The four thin, tiny white rods look like nothing special. But they could be powerful allies for individuals recovering from dependence on opioids.
The rods, each about the size of a matchstick, are part of the first implantable system for delivering consistent, low doses of buprenorphine, a drug used for maintenance treatment of opioid dependence, and naloxone, which prevents narcotic overdose. The Food and Drug Administration approved the implant, called Probuphine, in late May.
University of Colorado Hospital is among the first in Colorado to offer Probuphine. In a one-day training session last June in Albuquerque, Patricia Pade, MD, learned to implant the device just below the skin in a patient’s upper arm. Pade received a special Drug Enforcement Agency number required to perform the office-based procedure.
The implant is another addiction-treatment tool for Pade, who practices at UCH’s Center for Dependency, Addiction and Rehabilitation (CeDAR), directs the University of Colorado’s Addiction Medicine Fellowship Program and leads an addiction medicine consult service at UCH. She also heads a consult service for chronic pain patients at moderate to high risk of addiction to prescribed opioid medications.
Pade hasn’t implanted Probuphine in a patient yet. “In Albuquerque we practiced on pork loins,” she quipped. But she’s optimistic that the device will help some patients ease their transition from dependence to recovery.
Physicians implant the rods in the upper arm in an office-based procedure.
A measured response
“The beauty of the medication is that it delivers to the bloodstream 8 milligrams of buprenorphine every day,” Pade said. Patients receive the measured dose for six months, at which point a physician removes the Probuphine. If it’s necessary, the physician can repeat the procedure in the other arm, she said.
An implant relieves the patient of remembering to take Suboxone tablets, which also combine buprenorphine and naloxone, Pade said. “That’s very good for individuals who are older or worried about their cognitive status, or people who don’t want the hassle of having to remember to take pills,” she said. Individuals who are incarcerated, live in remote areas or travel out of the country might also benefit from an implant, she said.
Implanting medications in a patient’s arm doesn’t eliminate the possibility of drug diversion, but it obviously lowers the risk dramatically.
“It’s certainly harder to divert; there is a much higher threshold than there is with oral medications,” said Steve Millette, CeDAR’s executive director.
The buprenorphine delivered by the Probuphine implant is itself a narcotic. But Pade emphasized it does not get patients high. Rather, it helps people control their cravings and regain a measure of stability in their lives.

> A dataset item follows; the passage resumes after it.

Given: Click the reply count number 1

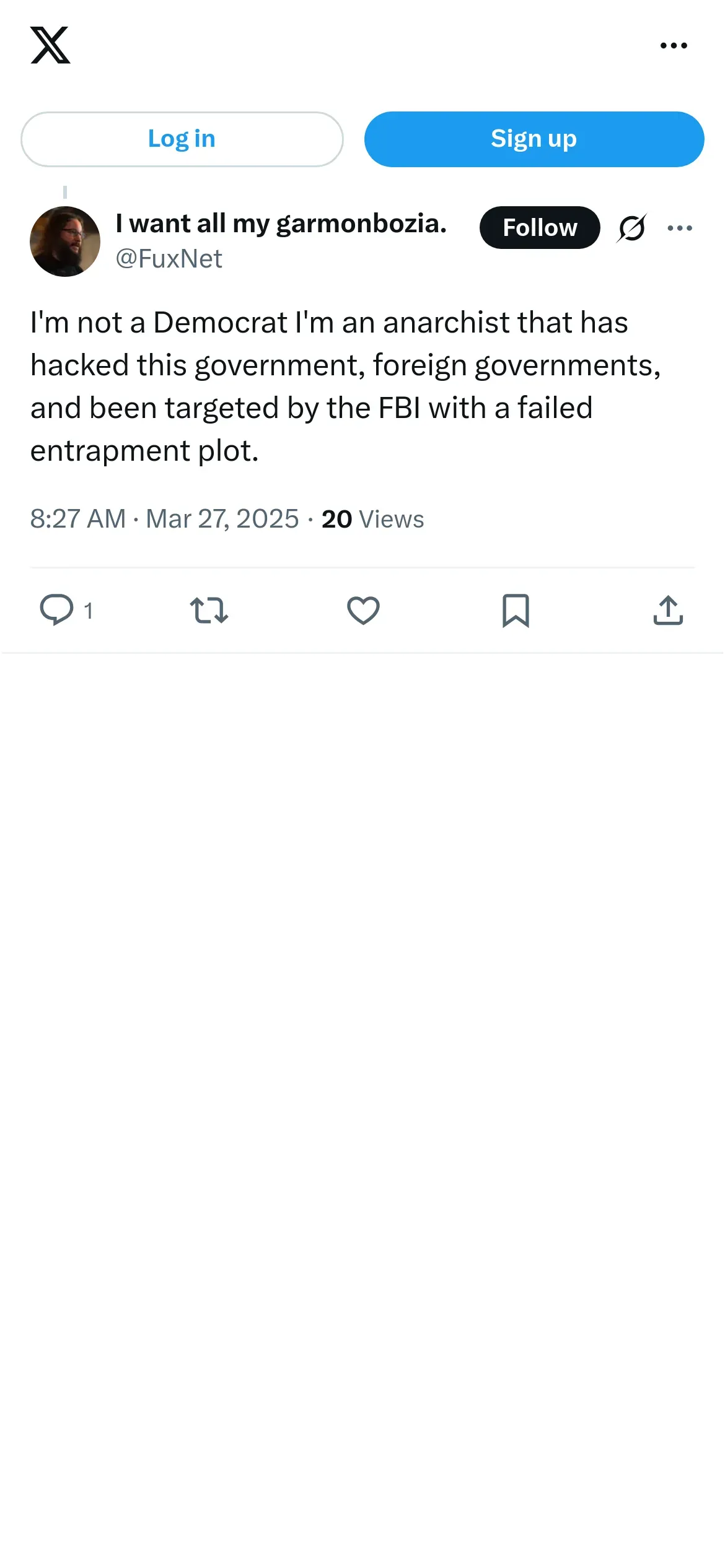Looking at the screenshot, I should pyautogui.click(x=88, y=611).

Nor is maintenance therapy an end in itself, Millette added. Rather, it’s a potential bridge to recovery. “The medicine helps people become more functional and learn how to live with the addiction,” he said. “It’s a movement in the direction of greater health.”

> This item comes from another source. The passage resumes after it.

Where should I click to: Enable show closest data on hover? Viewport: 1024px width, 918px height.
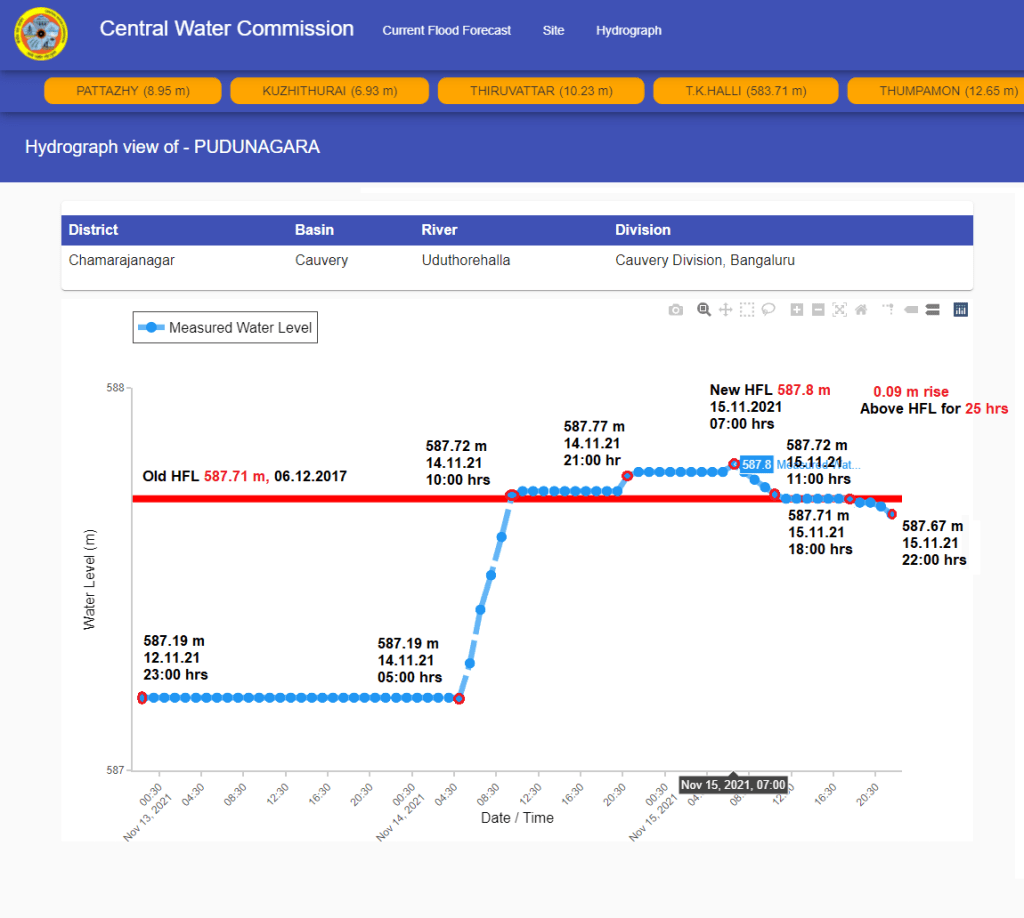(911, 310)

For example, patients freed of the obsession with getting the next opioid dose for their chronic pain might turn instead to physical therapy, mindfulness, meditation or other non-drug treatments, Millette said. “The implant isn’t a one-trick pony. It’s another tool in the kit.”
Those in the addiction treatment field are grateful to have another option to offer the growing number of patients battling opioid-related substance use disorders, said Alexis Carrington, MD. Carrington started an addiction medicine fellowship at CeDAR in July.
“There are only a few medications we have to rely on,” Carrington said. The FDA’s approval of Probuphine, she added, “is a sign of how serious the problem is.”
Carrington, who will receive the Probuphine training along with her addiction medicine fellowship colleague Ryan Jackman, MD, noted that the upper-arm implant is discreetly placed and produces minimal scarring. That’s important for more than cosmetic reasons.
One of the challenges of prescribing maintenance therapy, Millette explained, is that halfway houses and sober living facilities traditionally have not accepted patients who are taking the medications, partially because they want to avoid monitoring patients for drug diversion. He believes Probuphine will solve that concern while also shifting these facilities’ long-held belief that recovery requires total abstinence from drugs.
“Patients on maintenance therapy can become more independent and function in spite of their conditions,” Millette said. “That helps to make it all the more evident that addiction is a chronic disease and reduces the stigma surrounding it.”
The Probuphine implant is not for everyone, Pade said. “It’s not appropriate for patients who require higher doses of medication to control their craving and pain,” she said.
That still will leave a sizable group of patients who could benefit from the implant, said Millette, who envisions CeDAR taking a leadership role in studying the new treatment’s effectiveness.
“It’s our intention to lead the field in bringing the service into our comprehensive model of care,” he said. “Some people believe that taking medications means not getting sober. We will have a population of patients to evaluate, study and learn from, and we have a willingness to find out.”